Neighbourhood watch: Afghan Taliban uphold Qatar office’s authority amid peace talks

Leaders from the group distance themselves from peace talks in Urumqi

Tahir Khan June 26, 2015
A file photo of the Taliban political office in Qatar. PHOTO: REUTERS

ISLAMABAD: The Afghan Taliban decided to distance themselves from peace talks in Urumqi, China this week, hours after Pakistan’s foreign affairs adviser said the country had facilitated negotiations.

For many members of the group, Pakistan’s sponsored dialogue is an attempt to discredit the authority of its Qatar office.

In response, the Taliban leadership council said no one had granted them permission to discuss political affairs with anyone as a representative of the Islamic Emirate or the political office. Furthermore, the council said the political office has been responsible for handling all internal and external political activities related to the Islamic Emirate since the inauguration. As a result, only the Qatar office can represent the group in all deliberations with the international community, intimated the council.

This principle has been reiterated time and again by various Taliban leaders. During a statement issued last year, Mullah Muhammad Omar said no one apart from the political office in Qatar could handle the group’s contact with the rest of the world. According to the Taliban leader, any group or person who tried to do so otherwise was motivated by self-interest and material gains.

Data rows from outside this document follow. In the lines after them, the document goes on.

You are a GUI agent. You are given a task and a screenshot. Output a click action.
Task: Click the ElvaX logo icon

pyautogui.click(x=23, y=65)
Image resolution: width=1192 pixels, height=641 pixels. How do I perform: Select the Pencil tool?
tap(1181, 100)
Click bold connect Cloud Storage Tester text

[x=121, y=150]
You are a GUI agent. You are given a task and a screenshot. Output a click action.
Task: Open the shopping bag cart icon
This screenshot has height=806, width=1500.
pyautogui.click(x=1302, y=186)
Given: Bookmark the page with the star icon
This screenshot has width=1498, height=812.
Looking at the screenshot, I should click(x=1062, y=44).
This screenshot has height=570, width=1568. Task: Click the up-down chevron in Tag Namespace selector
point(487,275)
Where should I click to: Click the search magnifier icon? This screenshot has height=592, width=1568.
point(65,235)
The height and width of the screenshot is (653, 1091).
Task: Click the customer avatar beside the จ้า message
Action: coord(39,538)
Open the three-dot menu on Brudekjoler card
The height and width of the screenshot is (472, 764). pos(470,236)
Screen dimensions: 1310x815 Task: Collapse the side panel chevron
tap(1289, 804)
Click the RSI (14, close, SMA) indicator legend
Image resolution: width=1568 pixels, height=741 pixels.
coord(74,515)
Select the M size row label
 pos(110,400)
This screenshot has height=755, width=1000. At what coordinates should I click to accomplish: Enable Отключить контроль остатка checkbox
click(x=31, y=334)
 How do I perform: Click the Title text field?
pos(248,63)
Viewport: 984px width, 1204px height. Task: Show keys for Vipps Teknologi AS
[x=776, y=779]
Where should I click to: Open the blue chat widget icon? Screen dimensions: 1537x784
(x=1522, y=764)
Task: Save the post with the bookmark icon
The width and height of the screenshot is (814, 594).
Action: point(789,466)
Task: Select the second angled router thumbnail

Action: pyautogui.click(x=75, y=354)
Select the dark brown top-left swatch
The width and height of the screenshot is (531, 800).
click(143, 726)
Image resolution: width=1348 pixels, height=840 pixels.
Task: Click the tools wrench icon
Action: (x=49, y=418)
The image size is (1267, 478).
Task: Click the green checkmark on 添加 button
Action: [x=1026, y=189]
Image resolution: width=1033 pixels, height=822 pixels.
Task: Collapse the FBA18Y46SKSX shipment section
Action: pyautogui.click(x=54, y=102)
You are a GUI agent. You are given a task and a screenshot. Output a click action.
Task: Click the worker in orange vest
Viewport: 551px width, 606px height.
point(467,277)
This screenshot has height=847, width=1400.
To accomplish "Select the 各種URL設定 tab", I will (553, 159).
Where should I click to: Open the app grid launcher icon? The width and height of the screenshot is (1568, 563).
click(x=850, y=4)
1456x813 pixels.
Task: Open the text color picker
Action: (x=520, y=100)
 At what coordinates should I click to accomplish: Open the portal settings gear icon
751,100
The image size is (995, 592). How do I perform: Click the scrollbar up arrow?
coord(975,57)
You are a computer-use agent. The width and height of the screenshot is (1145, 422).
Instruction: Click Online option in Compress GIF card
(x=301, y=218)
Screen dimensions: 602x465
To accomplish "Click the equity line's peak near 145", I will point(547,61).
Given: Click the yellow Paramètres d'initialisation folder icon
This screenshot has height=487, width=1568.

The message served as proof that the Afghan Taliban is reluctant to compromise on the authority of their political office. All stakeholders in the peace process must not deviate from this process.


Nonetheless, three Taliban leaders who had not been authorised to represent the group arrived in Urumqi to hold talks with an Afghan delegation led by Afghan High Peace Council Secretary Masoom Stanekzai.

Deputy of the former Taliban ruling council Mullah Hassan, former interior minister in the Taliban cabinet Maulvi Abdul Razaq and former Taliban deputy foreign minister Mullah Abdul Jalil attended the dialogue. However, these leaders were not authorised by the Qatar office.

On the other hand, other leaders have been reluctant to negotiate with the Kabul administration. Over the past three months, Taliban leaders who are a part of the Qatar process have attended at least four unofficial meetings with Afghan leaders. However, they are no longer willing to negotiate with Ghani’s regime despite numerous efforts by Pakistan and China.

The Pakistan factor

At this critical juncture, the Kabul administration is unwilling to make the mistake of involving itself with unauthorised Taliban leaders. In the past, the Afghan government’s attempts to reach a compromise with the group have not produced the desired result. Former president Hamid Karzai had previously committed the blunder of trying to persuade the Taliban to engage in peace talks with him. However, in 2010, it turned out that an imposter based in Quetta had deceived Nato chiefs and Karzai into thinking he was Taliban leader Mullah Akhtar Mansoor.

In Pakistan

After Foreign Affair Adviser Sartaj Aziz had informed a parliamentary committee that Pakistan had spearheaded the negotiations in Urumqi, a spokesperson of the Pakistan Foreign Office also endorsed the adviser’s claim.

During his weekly briefing, Foreign Ministry Spokesperson Qazi Khalilullah said Pakistan had facilitated the first meeting and is likely to play an active role in organising the second meeting. According to Khalilullah, details of the second meeting are being discussed with Afghan officials.

Conventional wisdom would have us believe that Pakistan exercises a powerful influence on the Taliban and can determine the fate of democracy, peace and stability in Afghanistan.

However, it would be unfair to say Islamabad exercises control over the Afghan Taliban. On the contrary, the country’s involvement is largely influenced by promises made by military leaders to Afghan President Ashraf Ghani to encourage the Taliban to join the peace process.

Pakistan is trying to keep its promises even though its efforts to bring Qatar-based Taliban to the negotiation table have failed.

According to the Afghanistan Strategic and Regional Studies Centre, the Taliban’s growing political activities could be viewed as a rejoinder to mounting pressures it is receiving from Pakistan.

In a report issued last week, the centre said visits by Taliban leaders to other countries – particularly Iran – indicate they are trying to distance themselves from Pakistan and establish stronger relations with other countries.

Published in The Express Tribune, June 27th, 2015.